# Bayesian Inference

A concise introduction to modern Bayesian inference in zfit covering essential features:
- **Prior specification**: Define prior beliefs about parameters before seeing data
- **MCMC sampling**: Use Markov Chain Monte Carlo (emcee) to sample from posterior distributions
- **Convergence diagnostics**: Monitor R̂ (Gelman-Rubin statistic) and ESS (Effective Sample Size)
- **ArviZ integration**: Advanced diagnostics and visualization tools
- **Posterior analysis**: Extract credible intervals, means, and covariances


---

In [None]:
from __future__ import annotations

import os

os.environ["ZFIT_DISABLE_TF_WARNINGS"] = "1"  # Suppress TensorFlow warnings
os.environ["CUDA_VISIBLE_DEVICES"] = "-1"  # disable GPU

import matplotlib.pyplot as plt
import numpy as np
import zfit

np.random.seed(42)

## Bayesian Analysis Fundamentals

**Bayesian inference** uses Bayes' theorem to update beliefs about parameters given data:

$$P(\theta | data) = \frac{P(data | \theta) \cdot P(\theta)}{P(data)}$$

Where:
- **P(θ|data)**: Posterior - updated beliefs after seeing data
- **P(data|θ)**: Likelihood - probability of observing data given parameters  
- **P(θ)**: Prior - initial beliefs about parameters before seeing data

**Priors** encode domain knowledge or express ignorance.
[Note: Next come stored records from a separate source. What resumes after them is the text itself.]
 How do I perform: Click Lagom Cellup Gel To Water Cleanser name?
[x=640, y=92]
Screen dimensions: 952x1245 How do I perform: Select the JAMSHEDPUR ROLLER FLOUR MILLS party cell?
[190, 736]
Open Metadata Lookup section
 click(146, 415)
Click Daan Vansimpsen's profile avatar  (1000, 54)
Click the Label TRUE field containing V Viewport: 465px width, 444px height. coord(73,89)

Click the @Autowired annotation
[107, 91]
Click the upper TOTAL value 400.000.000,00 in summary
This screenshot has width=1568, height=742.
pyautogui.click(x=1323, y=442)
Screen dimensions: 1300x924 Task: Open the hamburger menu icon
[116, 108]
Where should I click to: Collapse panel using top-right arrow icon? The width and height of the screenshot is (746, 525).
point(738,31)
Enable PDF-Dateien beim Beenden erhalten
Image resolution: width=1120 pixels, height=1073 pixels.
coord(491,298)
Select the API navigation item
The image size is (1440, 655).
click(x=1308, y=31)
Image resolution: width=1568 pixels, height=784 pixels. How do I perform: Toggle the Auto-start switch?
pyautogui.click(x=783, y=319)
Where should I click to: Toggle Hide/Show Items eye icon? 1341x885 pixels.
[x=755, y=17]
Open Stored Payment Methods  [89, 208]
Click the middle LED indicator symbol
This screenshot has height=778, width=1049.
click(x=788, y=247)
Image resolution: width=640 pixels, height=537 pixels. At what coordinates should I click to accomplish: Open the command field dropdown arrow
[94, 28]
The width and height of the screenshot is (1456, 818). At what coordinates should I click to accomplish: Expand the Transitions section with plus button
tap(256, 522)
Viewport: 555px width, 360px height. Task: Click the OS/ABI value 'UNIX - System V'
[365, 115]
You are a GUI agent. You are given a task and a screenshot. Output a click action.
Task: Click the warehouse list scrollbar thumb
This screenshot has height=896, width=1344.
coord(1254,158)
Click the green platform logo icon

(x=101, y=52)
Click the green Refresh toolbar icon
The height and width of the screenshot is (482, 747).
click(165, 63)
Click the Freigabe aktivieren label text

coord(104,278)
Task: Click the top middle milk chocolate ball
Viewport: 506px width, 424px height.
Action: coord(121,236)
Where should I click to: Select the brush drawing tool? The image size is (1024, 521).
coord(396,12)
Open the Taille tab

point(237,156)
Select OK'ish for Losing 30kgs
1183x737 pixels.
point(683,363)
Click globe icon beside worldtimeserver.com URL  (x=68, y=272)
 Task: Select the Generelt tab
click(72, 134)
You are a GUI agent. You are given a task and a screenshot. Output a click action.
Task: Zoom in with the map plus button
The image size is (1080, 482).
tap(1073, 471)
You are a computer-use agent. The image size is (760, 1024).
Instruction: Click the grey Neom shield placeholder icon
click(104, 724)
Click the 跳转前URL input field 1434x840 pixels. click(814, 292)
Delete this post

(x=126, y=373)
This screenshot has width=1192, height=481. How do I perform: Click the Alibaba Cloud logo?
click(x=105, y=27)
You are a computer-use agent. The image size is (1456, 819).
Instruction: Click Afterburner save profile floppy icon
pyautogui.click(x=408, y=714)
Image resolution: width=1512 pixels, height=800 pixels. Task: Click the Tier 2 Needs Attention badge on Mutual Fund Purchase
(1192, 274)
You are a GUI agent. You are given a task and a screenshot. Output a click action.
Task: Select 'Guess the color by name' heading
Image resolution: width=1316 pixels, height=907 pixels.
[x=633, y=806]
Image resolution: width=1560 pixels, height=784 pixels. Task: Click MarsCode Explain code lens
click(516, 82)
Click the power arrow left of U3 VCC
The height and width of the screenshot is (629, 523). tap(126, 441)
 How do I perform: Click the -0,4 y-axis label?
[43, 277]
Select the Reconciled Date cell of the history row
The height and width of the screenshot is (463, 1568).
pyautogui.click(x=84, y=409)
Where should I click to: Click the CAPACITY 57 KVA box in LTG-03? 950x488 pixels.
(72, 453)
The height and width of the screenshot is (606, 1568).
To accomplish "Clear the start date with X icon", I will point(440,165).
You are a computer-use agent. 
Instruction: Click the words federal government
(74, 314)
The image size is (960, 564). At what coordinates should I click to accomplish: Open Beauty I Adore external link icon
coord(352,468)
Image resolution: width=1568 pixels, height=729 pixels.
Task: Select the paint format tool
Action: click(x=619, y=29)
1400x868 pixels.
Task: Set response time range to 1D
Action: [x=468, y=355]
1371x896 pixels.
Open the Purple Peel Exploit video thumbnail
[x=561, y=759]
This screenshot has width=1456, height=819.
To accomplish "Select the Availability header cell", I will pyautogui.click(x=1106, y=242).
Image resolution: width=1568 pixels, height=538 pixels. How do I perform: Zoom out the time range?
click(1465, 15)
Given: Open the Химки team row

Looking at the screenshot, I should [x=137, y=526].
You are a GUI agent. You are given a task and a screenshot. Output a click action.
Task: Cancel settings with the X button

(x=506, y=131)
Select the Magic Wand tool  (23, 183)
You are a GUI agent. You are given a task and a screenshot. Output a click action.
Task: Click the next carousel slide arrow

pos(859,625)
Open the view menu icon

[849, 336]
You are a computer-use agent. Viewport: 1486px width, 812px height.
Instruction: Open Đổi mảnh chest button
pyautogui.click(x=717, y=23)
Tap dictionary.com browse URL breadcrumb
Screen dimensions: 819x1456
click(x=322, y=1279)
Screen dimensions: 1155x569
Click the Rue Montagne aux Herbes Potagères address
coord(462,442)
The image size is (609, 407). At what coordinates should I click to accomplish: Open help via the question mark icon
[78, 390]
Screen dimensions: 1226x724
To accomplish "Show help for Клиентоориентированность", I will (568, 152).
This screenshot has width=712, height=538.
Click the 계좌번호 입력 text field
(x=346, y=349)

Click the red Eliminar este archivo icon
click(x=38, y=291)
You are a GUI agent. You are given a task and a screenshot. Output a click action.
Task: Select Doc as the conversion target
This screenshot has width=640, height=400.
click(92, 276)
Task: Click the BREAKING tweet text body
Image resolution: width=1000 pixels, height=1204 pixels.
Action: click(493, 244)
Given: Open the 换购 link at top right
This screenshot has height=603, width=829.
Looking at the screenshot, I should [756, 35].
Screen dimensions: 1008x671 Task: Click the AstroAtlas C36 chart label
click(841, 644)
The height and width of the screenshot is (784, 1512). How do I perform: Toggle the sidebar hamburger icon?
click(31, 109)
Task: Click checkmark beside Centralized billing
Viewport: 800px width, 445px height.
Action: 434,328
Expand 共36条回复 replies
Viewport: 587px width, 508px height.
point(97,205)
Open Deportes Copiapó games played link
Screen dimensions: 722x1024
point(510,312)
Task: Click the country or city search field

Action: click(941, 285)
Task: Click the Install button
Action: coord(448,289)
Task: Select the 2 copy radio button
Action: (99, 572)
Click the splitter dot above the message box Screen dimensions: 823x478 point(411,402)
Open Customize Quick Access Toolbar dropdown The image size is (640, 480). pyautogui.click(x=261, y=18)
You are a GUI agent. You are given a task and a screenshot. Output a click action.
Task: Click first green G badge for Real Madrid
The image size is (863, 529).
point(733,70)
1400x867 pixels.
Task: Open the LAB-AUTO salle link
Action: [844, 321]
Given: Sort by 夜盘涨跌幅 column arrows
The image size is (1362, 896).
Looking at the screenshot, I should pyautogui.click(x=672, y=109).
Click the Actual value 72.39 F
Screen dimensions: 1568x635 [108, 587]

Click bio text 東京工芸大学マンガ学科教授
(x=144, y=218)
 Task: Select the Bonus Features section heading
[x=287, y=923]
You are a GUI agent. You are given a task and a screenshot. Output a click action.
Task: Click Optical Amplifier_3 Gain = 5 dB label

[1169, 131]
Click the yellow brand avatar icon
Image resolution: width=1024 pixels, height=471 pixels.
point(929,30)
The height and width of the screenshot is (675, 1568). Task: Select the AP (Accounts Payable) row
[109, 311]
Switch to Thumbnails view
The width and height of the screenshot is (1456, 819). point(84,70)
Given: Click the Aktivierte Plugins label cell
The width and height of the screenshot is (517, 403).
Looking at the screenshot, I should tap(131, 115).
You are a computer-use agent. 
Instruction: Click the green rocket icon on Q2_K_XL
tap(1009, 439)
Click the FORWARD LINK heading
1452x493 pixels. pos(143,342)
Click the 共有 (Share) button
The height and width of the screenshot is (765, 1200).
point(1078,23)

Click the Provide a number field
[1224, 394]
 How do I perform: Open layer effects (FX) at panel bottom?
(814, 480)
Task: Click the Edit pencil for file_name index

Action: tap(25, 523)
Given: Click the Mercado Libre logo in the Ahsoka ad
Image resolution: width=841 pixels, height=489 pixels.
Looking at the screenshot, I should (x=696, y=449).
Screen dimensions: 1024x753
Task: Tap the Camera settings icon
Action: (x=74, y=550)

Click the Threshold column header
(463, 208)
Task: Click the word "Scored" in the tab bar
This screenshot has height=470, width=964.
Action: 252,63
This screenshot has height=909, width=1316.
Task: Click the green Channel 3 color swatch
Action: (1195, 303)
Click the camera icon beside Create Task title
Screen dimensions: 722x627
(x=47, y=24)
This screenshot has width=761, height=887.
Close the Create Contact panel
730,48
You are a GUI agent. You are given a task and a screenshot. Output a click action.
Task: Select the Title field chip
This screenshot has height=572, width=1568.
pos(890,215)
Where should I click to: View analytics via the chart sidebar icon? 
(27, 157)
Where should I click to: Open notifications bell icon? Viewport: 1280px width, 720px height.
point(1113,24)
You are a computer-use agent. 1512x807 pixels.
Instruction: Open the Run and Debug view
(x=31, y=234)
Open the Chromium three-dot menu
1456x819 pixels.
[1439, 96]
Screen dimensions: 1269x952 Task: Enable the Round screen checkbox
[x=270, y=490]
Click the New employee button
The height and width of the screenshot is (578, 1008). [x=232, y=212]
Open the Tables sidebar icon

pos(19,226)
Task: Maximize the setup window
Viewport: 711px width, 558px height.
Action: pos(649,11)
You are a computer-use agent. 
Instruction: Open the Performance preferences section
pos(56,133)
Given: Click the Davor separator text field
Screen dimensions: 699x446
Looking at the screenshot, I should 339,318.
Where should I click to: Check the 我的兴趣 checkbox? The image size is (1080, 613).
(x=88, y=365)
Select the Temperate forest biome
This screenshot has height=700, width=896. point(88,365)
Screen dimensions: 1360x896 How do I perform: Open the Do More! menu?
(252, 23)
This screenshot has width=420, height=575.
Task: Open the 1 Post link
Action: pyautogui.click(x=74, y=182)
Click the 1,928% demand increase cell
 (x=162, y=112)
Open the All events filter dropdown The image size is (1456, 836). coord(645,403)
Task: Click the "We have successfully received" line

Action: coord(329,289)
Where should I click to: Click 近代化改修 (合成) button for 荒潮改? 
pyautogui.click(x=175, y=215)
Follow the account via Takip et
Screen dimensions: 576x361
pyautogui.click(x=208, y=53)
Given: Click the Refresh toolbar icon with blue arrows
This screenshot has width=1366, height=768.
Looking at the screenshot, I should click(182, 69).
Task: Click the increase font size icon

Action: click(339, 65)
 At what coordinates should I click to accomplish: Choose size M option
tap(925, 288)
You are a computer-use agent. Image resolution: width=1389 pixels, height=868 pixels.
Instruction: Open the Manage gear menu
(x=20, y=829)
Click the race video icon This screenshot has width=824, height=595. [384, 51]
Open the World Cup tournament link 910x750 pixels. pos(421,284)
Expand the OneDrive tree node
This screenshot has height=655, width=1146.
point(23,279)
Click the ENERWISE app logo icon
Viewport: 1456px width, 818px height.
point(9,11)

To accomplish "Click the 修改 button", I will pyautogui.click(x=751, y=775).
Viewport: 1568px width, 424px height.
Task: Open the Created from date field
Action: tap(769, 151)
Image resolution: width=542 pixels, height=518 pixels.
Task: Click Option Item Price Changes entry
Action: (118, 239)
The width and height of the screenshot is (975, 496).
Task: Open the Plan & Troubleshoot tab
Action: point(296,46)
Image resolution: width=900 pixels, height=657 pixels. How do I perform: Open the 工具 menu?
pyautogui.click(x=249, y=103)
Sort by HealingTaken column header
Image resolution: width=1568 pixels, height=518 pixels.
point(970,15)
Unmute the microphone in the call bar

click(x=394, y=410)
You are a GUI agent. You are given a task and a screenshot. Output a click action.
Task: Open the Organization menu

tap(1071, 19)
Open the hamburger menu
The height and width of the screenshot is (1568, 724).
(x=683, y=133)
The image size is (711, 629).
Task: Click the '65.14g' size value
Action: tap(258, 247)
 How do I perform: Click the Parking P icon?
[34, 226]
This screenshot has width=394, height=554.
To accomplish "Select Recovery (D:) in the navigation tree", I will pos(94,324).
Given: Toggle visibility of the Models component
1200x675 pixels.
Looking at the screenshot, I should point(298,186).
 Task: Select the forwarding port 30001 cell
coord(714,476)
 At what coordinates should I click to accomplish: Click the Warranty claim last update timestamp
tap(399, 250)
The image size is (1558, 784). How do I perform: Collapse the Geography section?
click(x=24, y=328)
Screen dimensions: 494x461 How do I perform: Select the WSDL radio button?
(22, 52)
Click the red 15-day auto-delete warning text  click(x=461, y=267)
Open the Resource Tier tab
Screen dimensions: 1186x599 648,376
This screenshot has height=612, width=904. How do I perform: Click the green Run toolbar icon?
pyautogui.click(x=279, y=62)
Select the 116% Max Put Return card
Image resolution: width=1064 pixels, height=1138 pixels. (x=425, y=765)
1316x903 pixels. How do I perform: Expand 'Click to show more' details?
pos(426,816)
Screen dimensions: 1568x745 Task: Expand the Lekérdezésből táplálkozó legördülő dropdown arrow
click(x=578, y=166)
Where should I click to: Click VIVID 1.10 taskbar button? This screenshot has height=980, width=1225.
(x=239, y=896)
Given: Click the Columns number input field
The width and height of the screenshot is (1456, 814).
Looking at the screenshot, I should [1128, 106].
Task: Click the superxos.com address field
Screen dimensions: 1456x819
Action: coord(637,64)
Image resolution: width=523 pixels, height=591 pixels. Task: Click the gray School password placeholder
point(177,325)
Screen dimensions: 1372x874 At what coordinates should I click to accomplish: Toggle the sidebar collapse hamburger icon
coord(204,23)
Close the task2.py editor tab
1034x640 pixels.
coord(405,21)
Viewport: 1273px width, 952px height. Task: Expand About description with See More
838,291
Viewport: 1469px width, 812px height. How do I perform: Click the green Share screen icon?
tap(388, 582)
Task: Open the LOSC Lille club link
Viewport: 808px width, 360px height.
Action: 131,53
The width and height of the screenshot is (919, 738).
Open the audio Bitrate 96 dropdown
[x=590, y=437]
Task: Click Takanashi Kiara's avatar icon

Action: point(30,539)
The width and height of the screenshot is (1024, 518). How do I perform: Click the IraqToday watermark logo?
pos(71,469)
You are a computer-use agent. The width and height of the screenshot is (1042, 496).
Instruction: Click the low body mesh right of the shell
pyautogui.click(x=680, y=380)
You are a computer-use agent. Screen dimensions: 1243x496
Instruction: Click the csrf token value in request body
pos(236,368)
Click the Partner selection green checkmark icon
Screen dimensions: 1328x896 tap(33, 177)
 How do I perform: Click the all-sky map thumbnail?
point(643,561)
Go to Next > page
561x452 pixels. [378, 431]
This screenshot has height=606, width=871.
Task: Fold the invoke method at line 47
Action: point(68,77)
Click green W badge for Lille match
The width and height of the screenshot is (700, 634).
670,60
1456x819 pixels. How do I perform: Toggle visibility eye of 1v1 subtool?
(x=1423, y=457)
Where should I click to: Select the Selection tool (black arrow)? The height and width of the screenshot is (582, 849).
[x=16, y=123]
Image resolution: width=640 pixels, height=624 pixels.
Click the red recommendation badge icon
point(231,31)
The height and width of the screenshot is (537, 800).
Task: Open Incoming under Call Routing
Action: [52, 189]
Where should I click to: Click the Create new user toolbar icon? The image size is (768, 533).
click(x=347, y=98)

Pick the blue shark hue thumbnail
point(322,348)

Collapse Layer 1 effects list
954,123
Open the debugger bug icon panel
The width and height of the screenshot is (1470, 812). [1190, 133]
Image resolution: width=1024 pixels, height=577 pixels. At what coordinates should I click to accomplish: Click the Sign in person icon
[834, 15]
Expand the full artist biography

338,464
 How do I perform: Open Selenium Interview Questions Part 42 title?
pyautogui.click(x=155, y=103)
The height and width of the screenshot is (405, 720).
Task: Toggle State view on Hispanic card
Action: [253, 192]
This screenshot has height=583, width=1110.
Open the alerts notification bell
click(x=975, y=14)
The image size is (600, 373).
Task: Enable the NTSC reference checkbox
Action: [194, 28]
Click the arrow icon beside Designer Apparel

Unlike frequentist methods that treat parameters as fixed unknowns, Bayesian analysis treats them as random variables with probability distributions.

In [None]:
# Available prior distributions in zfit
uniform_prior = zfit.prior.Uniform(lower=0, upper=10)
normal_prior = zfit.prior.Normal(mu=5.0, sigma=1.0)
gamma_prior = zfit.prior.Gamma(alpha=2.0, beta=1.0)
half_normal_prior = zfit.prior.HalfNormal(sigma=0.5)
poisson_prior = zfit.prior.Poisson(lam=3.0)
exponential_prior = zfit.prior.Exponential(lam=2.0)
student_t_prior = zfit.prior.StudentT(ndof=3, mu=0.0, sigma=1.0)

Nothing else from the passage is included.